Welcome to JupyROOT 6.22/06


## Creating your HEPData submission

The `Submission` object represents the whole HEPData entry and thus carries the top-level meta data that is equally valid for all the tables and variables you may want to enter. The object is also used to create the physical submission files you will upload to the HEPData web interface.

When using `hepdata_lib` to make an entry, you always need to create a `Submission` object. Let's do that now, and then add data to it step by step:

In [2]:
from hepdata_lib import Submission
submission = Submission()

In general, a `Submission` should contain details on the actual analysis such as it's abstract as well as links to the actual publication. The abstract should be in a plain text file. For `inspire` there's a special `record_id`, while for links to `arXiv` etc. one should use plain hyperlinks.

In [3]:
submission.read_abstract("abstract.txt")
#submission.add_link("Webpage with all figures and tables", "https://cms-results.web.cern.ch/cms-results/public-results/publications/B2G-16-029/")
#submission.add_link("arXiv", "http://arxiv.org/abs/arXiv:1802.09407")
#submission.add_record_id(1657397, "inspire")

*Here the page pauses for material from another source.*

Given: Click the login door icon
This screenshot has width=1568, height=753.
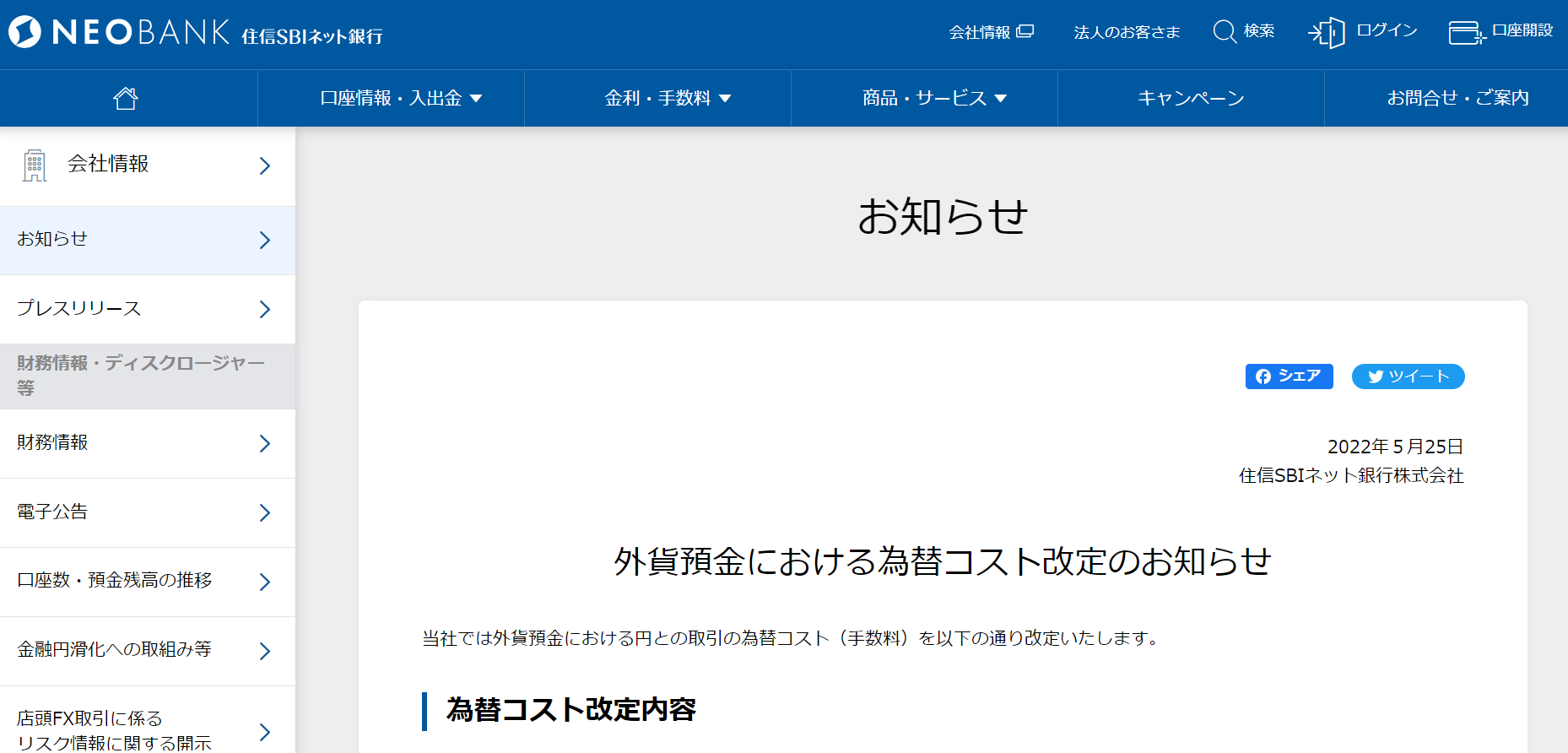Looking at the screenshot, I should click(1327, 33).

Adding CalcHEP model and LHE headers

In [4]:
submission.add_additional_resource("CalcHEP model.","HNmodel.tar", copy_file=True)
submission.add_additional_resource("CalcHEP LHE headers.","LHEheaders.tar", copy_file=True)

## Adding a table/figure

In HEPData, figures and table will both be `Table` objects. The example here shows reading a plain text file containing the signal effiency times acceptance as a function of resonance mass for different signal models. The file has been uploaded to the `example_files` directory. For your submission, create a new directory, e.g. using the analysis identifier.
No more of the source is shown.